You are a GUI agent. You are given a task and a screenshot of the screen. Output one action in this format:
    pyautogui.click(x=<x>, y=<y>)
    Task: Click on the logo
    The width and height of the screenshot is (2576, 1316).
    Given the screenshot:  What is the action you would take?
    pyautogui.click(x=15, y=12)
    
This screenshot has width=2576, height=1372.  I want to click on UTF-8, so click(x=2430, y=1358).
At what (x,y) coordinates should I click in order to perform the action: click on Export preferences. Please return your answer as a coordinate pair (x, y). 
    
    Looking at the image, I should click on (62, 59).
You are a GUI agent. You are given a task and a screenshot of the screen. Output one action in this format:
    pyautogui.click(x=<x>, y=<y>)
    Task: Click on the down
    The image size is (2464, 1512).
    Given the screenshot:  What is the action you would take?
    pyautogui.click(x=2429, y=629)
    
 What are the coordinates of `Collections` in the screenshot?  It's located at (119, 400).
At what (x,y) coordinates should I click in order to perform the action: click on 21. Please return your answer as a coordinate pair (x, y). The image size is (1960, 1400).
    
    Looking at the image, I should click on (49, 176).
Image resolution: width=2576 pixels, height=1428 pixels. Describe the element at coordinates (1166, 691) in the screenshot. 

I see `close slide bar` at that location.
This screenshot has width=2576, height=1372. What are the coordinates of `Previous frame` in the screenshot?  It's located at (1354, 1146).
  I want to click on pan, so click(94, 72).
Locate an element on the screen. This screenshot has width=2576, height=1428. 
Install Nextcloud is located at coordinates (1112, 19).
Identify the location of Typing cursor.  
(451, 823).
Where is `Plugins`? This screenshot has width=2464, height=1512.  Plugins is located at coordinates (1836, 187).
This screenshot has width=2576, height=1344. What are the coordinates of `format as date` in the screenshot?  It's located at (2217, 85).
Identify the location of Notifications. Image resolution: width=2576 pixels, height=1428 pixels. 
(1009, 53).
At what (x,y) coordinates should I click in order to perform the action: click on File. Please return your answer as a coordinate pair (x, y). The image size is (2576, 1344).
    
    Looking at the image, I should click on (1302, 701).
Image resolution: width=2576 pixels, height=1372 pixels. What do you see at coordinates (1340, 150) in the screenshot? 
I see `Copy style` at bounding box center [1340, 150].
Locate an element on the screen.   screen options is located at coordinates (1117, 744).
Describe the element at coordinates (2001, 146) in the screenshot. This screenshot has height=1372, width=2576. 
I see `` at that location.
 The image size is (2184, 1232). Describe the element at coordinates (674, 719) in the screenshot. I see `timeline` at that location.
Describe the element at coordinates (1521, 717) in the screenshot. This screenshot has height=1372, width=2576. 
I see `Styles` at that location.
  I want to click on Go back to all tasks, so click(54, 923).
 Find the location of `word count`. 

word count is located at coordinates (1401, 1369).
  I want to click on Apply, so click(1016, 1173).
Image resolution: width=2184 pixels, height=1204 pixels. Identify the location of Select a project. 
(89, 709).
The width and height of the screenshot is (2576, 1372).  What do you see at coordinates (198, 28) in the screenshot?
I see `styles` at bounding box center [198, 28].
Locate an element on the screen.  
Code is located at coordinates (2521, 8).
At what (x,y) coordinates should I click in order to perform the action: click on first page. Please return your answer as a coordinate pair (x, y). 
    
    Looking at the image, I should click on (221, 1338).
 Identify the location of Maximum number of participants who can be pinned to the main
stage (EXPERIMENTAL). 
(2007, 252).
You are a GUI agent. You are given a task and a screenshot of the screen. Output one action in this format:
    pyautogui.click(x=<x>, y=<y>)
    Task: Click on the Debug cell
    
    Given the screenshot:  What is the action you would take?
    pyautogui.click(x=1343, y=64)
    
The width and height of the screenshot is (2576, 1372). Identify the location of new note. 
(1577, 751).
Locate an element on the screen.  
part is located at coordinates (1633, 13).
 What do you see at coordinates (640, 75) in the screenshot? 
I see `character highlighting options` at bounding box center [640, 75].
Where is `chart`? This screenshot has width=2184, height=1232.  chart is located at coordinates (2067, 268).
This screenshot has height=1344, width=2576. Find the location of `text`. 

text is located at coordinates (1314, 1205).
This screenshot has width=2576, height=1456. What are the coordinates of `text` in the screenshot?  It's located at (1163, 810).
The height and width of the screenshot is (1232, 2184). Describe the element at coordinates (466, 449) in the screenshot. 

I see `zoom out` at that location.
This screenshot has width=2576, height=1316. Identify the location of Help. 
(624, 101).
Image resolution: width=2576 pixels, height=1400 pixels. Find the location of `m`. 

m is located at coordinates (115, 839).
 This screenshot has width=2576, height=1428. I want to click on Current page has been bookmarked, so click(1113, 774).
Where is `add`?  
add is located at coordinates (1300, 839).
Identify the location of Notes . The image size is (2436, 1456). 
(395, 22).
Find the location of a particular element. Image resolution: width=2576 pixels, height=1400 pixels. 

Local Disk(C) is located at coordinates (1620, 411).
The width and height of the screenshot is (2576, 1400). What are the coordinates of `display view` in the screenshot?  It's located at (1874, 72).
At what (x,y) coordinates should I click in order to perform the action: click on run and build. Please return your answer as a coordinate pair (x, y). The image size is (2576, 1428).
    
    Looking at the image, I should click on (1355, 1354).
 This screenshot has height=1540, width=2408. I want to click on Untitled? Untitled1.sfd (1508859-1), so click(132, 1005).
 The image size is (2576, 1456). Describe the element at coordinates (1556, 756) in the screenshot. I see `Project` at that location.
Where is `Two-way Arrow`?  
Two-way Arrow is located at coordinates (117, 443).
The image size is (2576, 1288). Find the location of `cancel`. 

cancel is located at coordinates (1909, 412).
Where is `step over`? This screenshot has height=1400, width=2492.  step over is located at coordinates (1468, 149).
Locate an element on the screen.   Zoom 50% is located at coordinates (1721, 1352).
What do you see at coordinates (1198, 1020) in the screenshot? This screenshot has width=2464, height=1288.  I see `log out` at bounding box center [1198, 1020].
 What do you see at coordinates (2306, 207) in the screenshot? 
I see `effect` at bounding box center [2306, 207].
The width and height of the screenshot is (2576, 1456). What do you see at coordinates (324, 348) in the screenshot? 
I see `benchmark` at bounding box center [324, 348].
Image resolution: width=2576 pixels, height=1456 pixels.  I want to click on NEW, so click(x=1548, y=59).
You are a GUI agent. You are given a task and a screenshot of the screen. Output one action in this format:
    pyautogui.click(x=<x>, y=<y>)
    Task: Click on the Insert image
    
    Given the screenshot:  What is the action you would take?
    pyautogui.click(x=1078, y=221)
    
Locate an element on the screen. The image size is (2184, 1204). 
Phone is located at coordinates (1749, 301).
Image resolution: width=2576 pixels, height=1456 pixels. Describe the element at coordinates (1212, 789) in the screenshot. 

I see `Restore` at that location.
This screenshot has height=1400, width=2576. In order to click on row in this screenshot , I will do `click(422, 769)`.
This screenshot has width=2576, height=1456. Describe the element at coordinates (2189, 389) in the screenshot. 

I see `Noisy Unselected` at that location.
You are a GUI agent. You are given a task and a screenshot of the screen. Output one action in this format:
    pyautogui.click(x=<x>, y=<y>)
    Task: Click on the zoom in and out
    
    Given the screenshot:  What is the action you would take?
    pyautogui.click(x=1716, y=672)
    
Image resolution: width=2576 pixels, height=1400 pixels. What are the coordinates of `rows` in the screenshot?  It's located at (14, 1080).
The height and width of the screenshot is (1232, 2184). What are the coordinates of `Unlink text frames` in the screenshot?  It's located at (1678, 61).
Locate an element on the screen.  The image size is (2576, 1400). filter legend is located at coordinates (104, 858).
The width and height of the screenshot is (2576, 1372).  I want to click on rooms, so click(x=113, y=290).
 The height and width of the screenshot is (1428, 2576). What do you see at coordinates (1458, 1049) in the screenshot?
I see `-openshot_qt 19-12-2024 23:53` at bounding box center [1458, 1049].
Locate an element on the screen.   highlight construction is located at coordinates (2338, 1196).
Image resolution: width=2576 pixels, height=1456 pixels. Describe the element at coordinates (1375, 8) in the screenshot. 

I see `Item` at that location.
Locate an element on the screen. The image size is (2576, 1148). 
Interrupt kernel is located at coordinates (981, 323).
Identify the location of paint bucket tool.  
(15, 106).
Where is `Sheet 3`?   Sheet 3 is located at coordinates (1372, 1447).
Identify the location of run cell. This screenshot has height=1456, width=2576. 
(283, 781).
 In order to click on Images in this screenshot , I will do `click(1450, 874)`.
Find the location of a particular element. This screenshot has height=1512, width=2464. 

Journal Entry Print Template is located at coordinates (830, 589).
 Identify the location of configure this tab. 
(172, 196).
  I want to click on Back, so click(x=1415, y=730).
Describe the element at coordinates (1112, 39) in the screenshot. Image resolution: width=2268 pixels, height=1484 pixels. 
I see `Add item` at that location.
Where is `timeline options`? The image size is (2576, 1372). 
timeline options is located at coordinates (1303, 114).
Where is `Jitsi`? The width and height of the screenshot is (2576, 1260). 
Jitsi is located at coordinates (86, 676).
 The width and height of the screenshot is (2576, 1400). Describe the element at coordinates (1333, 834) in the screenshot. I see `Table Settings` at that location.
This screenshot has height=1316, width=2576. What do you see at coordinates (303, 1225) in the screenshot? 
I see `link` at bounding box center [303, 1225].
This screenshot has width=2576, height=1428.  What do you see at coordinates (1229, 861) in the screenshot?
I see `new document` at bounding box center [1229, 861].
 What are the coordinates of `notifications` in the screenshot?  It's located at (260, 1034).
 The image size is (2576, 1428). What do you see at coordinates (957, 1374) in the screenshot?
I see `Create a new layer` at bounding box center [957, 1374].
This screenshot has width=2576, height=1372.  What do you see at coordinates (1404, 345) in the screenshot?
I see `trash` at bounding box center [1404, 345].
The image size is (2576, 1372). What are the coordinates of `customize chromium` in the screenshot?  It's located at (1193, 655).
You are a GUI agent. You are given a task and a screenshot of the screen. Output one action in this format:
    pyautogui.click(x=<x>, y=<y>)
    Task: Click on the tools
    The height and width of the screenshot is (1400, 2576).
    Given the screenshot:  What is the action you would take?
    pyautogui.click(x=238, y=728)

::::::::

## Set exercise
Repeat the records word for word, starting at the line containing "is (2576, 1148)." and ending at the line containing "coordinates (1372, 1447).".

## Exercise response
Locate an element on the screen. The image size is (2576, 1148). 
Interrupt kernel is located at coordinates (981, 323).
Identify the location of paint bucket tool.  
(15, 106).
Where is `Sheet 3`?   Sheet 3 is located at coordinates (1372, 1447).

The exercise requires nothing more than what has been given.